DATA FOR THE TASK Start Marker

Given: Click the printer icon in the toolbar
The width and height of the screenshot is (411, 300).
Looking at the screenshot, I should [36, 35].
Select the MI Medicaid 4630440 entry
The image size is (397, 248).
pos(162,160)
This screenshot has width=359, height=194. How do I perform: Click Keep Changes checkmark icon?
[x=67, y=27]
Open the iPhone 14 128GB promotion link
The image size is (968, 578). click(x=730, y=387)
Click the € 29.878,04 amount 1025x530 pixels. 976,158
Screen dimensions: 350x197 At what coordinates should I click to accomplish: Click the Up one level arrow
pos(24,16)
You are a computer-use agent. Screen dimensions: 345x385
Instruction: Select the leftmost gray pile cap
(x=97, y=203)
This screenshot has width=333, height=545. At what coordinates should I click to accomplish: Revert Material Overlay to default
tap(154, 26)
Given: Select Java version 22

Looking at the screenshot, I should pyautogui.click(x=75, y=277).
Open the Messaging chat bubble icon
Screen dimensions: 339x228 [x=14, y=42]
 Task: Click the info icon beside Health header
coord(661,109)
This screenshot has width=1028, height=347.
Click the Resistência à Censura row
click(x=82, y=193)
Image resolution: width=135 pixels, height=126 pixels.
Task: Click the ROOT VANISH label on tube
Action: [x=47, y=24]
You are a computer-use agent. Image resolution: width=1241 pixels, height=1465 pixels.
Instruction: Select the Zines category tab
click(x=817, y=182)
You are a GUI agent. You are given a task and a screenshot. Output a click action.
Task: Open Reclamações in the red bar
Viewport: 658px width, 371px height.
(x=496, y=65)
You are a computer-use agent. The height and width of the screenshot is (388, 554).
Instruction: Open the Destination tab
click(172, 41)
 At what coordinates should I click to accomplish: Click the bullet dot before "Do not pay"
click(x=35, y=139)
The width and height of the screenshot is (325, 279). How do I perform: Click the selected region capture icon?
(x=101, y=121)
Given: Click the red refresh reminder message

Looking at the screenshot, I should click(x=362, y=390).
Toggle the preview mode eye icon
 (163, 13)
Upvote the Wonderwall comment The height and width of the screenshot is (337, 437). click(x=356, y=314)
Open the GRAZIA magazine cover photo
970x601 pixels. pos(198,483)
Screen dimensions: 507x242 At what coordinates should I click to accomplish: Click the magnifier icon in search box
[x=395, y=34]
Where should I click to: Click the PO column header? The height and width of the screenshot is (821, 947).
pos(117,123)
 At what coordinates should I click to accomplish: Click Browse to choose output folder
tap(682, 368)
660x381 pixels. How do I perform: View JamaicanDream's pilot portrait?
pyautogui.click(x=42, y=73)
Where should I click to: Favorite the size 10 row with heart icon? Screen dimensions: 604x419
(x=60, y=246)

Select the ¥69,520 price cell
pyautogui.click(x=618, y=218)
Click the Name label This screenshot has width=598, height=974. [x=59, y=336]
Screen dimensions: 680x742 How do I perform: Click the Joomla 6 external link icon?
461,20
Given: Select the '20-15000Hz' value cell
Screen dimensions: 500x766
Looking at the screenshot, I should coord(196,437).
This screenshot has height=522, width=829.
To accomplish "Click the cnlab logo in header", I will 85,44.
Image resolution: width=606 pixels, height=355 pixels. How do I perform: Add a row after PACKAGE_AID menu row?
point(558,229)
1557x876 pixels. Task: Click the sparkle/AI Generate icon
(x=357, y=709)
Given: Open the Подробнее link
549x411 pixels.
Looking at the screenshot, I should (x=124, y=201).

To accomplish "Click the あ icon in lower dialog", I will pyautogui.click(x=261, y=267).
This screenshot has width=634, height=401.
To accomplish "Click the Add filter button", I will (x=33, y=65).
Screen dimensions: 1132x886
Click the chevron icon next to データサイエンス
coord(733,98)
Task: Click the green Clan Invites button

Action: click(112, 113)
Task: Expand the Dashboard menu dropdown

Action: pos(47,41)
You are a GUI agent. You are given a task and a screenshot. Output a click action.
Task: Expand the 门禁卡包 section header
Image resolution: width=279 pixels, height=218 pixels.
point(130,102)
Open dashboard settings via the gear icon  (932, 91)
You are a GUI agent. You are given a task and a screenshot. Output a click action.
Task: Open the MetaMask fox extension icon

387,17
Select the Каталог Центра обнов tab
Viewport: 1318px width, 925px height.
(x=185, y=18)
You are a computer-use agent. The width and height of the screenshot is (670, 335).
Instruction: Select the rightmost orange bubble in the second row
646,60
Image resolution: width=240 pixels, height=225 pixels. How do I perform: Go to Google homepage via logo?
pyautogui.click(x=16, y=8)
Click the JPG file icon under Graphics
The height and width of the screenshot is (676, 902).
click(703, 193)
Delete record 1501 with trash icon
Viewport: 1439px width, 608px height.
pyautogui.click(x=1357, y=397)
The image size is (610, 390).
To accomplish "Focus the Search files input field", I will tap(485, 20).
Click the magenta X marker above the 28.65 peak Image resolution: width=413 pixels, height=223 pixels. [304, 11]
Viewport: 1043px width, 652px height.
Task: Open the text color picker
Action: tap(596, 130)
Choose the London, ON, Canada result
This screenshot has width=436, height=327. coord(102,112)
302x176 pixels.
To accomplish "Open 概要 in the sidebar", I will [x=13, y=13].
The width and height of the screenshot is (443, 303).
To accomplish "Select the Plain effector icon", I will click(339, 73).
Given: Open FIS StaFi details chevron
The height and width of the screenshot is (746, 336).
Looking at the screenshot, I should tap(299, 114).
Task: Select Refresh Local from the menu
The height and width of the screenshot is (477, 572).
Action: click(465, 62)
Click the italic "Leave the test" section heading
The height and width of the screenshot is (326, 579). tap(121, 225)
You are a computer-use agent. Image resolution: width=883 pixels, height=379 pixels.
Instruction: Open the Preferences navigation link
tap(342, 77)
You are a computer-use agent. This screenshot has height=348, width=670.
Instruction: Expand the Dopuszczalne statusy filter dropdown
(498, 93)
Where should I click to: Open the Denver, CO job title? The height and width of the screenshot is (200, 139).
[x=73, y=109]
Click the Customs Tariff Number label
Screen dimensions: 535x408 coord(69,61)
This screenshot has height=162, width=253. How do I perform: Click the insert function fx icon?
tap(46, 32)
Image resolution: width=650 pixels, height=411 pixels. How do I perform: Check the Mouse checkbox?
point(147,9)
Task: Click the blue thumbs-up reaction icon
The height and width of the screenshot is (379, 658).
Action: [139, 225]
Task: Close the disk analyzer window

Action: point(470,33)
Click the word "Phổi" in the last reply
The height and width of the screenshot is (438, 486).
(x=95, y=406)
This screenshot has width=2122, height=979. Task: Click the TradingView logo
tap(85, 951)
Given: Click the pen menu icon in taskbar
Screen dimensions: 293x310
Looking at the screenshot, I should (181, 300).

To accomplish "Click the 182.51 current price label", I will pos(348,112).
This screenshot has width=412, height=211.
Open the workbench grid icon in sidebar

DATA FOR THE TASK End Marker

◆ WHAT TO WORK ON ◆
Extract from the data every line where "sidebar" shows up.

◆ EXPECTED ANSWER ◆
To accomplish "Open 概要 in the sidebar", I will [x=13, y=13].
Open the workbench grid icon in sidebar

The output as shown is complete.